▸ Direction: Pull out each line of the data below that contains the word "link".

--- Records for the exercise ---

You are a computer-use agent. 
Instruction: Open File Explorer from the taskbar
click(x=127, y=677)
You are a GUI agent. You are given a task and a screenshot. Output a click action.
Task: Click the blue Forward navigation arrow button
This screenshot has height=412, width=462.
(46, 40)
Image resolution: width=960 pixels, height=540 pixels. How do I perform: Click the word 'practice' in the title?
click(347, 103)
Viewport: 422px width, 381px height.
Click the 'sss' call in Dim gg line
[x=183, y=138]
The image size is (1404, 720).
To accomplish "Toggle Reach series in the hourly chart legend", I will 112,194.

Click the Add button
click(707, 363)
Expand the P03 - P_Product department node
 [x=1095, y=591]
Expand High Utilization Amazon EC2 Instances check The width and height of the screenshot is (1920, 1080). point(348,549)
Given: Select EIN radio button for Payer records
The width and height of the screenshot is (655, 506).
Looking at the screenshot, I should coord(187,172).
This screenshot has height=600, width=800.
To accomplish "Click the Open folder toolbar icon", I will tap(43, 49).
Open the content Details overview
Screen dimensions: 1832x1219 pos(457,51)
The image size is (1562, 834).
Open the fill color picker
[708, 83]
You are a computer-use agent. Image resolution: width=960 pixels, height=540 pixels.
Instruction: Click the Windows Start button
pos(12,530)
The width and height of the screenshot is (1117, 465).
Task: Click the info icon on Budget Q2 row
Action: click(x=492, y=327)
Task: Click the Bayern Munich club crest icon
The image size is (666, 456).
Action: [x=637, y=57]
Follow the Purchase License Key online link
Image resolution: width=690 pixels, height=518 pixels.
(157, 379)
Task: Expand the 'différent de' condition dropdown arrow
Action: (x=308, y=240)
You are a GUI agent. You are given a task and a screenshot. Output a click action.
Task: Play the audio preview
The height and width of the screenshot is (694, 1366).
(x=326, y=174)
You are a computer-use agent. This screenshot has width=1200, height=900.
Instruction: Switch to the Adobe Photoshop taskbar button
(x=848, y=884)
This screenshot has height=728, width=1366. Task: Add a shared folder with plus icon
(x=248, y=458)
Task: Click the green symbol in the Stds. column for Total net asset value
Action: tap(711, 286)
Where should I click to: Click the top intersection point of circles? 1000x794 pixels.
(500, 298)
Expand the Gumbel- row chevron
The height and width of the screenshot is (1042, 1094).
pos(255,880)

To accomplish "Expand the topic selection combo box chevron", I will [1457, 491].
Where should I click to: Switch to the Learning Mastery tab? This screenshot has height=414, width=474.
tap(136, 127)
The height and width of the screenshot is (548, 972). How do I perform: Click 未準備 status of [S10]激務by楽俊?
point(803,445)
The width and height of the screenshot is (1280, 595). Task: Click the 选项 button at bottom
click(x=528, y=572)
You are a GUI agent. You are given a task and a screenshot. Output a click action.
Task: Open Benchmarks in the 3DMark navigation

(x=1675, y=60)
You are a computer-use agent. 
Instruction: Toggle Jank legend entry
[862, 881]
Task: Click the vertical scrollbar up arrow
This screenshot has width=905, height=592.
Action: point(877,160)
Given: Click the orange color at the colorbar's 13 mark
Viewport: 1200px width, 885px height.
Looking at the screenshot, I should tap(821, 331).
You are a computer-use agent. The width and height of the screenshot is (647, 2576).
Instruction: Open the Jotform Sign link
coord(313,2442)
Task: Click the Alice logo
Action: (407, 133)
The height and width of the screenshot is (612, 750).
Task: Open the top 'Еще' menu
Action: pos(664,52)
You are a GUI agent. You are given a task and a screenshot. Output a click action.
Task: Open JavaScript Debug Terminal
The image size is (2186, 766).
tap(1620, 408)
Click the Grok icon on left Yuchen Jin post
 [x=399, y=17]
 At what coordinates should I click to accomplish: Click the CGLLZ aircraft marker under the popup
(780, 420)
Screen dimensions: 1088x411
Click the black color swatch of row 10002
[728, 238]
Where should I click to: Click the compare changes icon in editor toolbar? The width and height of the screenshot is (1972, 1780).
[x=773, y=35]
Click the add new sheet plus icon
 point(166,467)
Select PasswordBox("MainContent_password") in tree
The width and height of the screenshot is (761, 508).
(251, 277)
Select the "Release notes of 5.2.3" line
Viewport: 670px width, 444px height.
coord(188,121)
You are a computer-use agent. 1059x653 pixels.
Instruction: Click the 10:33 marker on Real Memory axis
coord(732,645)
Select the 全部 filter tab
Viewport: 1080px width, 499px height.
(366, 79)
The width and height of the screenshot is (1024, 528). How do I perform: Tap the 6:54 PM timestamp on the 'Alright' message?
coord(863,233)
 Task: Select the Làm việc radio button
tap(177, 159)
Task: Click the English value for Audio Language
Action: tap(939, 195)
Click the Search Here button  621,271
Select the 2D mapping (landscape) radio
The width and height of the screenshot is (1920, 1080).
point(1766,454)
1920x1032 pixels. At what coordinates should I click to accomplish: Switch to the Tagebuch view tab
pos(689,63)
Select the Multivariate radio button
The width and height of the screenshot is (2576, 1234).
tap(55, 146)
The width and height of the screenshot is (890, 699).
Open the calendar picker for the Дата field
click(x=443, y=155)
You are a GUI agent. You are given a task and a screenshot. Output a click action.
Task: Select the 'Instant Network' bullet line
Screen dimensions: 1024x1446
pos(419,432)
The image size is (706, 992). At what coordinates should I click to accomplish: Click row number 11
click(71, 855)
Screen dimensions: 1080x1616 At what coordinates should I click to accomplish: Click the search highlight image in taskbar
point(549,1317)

---

▸ Exercise solution:
Follow the Purchase License Key online link
Instruction: Open the Jotform Sign link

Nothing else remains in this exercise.